**Aufgabenbeschreibung:** Schreiben Sie aus dem Interview über das Fischereiverbot den Abschnitt zwischen „Mein Name ist“ und „der Fischer Brasiliens.“ einschließlich beider Stellen wortgetreu ab.

**Ausgewählter Textauszug:**
"Wir Fischer zahlen die Zeche"

Interview mit Nego da Pesca, dem Präsidenten der Kleinfischervereinigungen von Espírito Santo, über das generelle Fischereiverbot im Meer im Einflussbereich der Mündung des durch Samarco verseuchten Flussdeltas des Rio Doce.
| von Christian Russau
"Wir Fischer zahlen die Zeche"
Manuel Bueno, bekannt unter dem Namen Nego da Pesca. Photo: Christian Russau, Aracruz, ES.

Können Sie sich unsere Leser/innen bitte zuerst kurz vorstellen?
Mein Name ist Manuel Bueno, ich bin bekannt unter dem Namen Nego da Pesca. Ich bin Kleinfischer. Ich bin Präsident der Fischervereiniung von Jacaraibe, bin auch Präsident des Dachverbands der Fischervereinigungen des Bundesstaats Espírito Santo und ich bin Mitglied des nationalen Koordinationrates der Fischer Brasiliens.

Datensätze
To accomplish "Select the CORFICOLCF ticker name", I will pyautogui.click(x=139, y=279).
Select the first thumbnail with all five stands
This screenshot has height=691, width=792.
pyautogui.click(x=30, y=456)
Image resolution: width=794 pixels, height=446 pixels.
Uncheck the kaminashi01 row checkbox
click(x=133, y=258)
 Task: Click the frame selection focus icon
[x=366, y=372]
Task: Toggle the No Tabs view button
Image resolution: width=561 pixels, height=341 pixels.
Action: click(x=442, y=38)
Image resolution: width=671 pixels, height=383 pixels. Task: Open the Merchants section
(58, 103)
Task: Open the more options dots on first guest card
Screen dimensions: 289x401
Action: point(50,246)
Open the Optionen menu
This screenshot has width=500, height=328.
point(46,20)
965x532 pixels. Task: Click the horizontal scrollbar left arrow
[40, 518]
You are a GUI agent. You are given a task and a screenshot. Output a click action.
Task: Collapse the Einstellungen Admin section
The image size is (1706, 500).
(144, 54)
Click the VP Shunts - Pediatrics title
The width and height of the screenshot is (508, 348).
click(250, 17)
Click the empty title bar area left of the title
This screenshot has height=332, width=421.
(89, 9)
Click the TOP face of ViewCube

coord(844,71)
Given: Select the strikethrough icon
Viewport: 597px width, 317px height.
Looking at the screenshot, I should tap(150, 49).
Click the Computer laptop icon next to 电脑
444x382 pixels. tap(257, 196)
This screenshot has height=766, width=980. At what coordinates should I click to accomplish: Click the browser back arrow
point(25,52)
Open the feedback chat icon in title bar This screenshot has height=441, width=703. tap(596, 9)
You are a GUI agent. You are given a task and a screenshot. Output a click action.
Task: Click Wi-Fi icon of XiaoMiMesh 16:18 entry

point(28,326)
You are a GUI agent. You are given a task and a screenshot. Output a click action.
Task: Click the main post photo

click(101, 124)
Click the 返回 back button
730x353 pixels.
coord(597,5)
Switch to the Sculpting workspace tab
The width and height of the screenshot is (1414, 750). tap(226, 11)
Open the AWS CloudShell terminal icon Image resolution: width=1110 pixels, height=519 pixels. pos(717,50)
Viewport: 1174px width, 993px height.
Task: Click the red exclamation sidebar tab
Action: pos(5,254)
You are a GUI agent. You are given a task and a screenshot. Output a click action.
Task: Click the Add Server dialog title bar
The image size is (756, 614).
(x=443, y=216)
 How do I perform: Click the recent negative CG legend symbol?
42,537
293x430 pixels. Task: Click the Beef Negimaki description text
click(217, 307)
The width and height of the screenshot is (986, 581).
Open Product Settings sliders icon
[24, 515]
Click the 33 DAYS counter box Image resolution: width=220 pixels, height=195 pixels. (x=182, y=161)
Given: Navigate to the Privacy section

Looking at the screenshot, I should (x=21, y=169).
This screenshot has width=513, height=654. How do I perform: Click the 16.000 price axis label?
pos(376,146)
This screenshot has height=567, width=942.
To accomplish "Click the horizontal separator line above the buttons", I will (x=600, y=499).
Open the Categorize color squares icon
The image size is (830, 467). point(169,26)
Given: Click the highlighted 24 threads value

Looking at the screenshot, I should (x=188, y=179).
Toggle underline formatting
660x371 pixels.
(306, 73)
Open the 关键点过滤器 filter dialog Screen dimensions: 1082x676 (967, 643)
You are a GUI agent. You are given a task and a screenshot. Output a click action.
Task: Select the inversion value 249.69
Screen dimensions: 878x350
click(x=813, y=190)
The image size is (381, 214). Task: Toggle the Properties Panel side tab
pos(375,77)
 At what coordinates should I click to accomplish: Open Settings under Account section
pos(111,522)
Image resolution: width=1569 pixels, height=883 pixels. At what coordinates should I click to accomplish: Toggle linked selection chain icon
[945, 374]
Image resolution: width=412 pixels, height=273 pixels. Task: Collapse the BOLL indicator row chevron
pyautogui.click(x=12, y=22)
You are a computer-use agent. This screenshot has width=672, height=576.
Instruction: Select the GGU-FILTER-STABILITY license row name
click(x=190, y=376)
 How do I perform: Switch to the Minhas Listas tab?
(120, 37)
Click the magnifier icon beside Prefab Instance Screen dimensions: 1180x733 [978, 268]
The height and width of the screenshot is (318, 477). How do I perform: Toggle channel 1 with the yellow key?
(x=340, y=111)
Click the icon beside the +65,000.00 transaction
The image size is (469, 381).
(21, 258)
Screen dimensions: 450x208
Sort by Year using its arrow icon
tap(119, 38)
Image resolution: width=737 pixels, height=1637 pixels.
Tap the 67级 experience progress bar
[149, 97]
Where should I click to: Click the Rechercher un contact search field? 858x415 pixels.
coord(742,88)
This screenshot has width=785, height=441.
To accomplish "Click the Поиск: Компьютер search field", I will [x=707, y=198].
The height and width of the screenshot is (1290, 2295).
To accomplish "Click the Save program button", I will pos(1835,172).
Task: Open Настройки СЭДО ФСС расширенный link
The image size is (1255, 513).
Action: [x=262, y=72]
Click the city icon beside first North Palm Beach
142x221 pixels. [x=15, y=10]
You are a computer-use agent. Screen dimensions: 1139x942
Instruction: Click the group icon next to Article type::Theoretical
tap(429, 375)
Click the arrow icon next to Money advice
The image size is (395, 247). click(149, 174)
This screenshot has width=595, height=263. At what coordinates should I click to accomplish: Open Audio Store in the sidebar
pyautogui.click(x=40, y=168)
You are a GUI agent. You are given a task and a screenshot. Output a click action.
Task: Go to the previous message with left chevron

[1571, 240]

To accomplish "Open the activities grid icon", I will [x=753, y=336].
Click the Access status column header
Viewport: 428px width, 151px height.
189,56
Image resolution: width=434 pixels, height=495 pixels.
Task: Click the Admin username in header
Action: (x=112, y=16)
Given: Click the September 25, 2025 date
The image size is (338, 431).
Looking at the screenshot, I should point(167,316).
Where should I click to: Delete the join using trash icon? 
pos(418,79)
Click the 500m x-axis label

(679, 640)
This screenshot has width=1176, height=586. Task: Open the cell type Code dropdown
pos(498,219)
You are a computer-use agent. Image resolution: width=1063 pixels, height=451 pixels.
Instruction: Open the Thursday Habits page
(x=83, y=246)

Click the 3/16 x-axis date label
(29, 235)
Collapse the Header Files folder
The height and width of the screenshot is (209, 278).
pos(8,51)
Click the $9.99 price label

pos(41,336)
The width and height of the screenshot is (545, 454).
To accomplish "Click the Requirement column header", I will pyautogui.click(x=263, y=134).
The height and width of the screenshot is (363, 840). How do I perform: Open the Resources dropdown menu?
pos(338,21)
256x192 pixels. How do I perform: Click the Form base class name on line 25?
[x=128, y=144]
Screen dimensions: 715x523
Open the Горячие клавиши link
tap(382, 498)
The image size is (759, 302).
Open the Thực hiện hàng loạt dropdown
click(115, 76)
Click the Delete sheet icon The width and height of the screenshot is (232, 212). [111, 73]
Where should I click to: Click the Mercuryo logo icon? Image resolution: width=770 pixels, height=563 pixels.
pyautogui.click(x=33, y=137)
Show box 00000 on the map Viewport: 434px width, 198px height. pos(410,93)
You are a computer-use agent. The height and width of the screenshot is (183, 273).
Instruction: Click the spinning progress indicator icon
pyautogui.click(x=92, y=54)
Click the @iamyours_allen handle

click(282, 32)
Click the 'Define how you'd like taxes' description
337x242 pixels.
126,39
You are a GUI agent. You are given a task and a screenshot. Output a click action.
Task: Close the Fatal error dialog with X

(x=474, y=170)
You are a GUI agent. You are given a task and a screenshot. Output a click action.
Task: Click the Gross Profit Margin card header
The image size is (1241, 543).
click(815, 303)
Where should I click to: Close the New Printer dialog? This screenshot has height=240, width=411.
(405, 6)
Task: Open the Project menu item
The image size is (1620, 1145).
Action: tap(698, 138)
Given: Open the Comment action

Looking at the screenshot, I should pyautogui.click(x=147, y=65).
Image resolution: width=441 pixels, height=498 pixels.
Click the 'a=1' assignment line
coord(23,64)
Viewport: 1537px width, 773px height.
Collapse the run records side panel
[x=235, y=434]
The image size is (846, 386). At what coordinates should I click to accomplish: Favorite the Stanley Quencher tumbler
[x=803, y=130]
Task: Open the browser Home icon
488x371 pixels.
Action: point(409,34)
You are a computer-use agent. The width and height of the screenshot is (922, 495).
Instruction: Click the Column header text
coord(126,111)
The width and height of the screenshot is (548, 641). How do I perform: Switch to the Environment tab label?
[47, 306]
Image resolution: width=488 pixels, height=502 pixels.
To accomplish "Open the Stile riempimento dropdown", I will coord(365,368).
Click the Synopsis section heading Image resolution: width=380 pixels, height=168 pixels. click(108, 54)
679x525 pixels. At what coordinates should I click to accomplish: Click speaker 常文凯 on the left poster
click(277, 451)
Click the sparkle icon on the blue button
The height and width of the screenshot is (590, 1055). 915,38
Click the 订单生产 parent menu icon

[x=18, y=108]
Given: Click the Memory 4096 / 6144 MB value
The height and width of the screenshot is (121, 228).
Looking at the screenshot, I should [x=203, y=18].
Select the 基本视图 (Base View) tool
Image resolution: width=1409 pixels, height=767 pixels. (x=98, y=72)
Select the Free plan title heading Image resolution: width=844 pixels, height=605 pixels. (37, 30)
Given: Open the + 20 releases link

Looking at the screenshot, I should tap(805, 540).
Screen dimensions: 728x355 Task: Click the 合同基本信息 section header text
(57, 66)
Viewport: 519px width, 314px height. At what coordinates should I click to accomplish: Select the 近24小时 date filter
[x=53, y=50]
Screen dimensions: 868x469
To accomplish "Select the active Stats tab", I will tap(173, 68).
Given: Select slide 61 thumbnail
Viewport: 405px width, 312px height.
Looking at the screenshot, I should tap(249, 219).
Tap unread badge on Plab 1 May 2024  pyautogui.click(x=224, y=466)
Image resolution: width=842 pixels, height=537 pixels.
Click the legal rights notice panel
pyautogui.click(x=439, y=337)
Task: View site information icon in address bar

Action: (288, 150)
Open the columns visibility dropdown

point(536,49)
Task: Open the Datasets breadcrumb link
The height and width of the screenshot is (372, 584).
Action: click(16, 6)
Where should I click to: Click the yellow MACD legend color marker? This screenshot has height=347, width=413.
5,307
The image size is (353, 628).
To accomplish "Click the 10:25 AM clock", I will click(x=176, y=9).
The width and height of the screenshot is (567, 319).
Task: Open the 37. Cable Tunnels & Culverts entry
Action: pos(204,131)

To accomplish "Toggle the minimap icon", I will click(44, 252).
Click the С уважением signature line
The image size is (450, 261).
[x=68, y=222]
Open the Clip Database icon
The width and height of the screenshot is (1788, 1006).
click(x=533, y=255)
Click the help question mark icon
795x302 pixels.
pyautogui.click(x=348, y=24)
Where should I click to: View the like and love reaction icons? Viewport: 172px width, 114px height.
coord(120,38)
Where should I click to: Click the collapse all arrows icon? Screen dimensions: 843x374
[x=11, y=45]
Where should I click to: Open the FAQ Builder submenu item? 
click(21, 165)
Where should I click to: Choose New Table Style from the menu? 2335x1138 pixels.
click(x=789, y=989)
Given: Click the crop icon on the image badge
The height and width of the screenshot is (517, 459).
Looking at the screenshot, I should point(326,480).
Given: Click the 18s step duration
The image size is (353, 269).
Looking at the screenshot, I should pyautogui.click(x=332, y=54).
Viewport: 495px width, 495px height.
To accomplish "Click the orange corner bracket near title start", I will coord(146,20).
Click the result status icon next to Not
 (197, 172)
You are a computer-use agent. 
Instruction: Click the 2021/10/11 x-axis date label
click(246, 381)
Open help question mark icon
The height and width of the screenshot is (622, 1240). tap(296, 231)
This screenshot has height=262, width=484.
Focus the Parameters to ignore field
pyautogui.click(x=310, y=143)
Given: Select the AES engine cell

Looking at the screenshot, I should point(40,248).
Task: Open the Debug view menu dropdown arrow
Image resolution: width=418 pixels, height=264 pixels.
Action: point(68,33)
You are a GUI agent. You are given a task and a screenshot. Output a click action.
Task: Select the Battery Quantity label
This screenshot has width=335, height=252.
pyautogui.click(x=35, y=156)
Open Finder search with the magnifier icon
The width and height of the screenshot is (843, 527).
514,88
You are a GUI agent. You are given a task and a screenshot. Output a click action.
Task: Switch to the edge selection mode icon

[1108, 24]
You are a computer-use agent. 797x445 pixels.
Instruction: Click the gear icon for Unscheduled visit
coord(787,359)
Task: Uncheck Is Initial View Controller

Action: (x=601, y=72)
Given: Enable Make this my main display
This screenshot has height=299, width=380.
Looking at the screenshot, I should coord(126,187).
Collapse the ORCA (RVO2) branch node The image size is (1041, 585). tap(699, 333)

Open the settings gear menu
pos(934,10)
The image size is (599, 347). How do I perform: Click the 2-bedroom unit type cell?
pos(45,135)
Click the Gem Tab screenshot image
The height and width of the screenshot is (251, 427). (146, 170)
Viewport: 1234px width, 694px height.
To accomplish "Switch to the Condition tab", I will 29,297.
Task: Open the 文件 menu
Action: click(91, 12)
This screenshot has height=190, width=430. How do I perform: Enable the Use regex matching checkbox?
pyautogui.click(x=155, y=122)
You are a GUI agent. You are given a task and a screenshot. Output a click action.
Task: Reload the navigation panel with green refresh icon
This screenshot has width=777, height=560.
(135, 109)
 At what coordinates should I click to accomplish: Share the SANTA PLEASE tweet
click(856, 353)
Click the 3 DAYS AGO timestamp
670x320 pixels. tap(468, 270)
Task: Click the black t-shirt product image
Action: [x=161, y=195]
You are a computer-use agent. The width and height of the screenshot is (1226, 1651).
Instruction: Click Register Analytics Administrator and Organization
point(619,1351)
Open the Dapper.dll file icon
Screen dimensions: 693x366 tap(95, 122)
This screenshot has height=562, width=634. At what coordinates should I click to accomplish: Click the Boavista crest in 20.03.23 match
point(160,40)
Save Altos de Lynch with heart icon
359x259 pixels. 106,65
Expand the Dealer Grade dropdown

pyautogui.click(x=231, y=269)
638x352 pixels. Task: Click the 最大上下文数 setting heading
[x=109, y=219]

**Lösung der Aufgabe:**
Mein Name ist Manuel Bueno, ich bin bekannt unter dem Namen Nego da Pesca. Ich bin Kleinfischer. Ich bin Präsident der Fischervereiniung von Jacaraibe, bin auch Präsident des Dachverbands der Fischervereinigungen des Bundesstaats Espírito Santo und ich bin Mitglied des nationalen Koordinationrates der Fischer Brasiliens.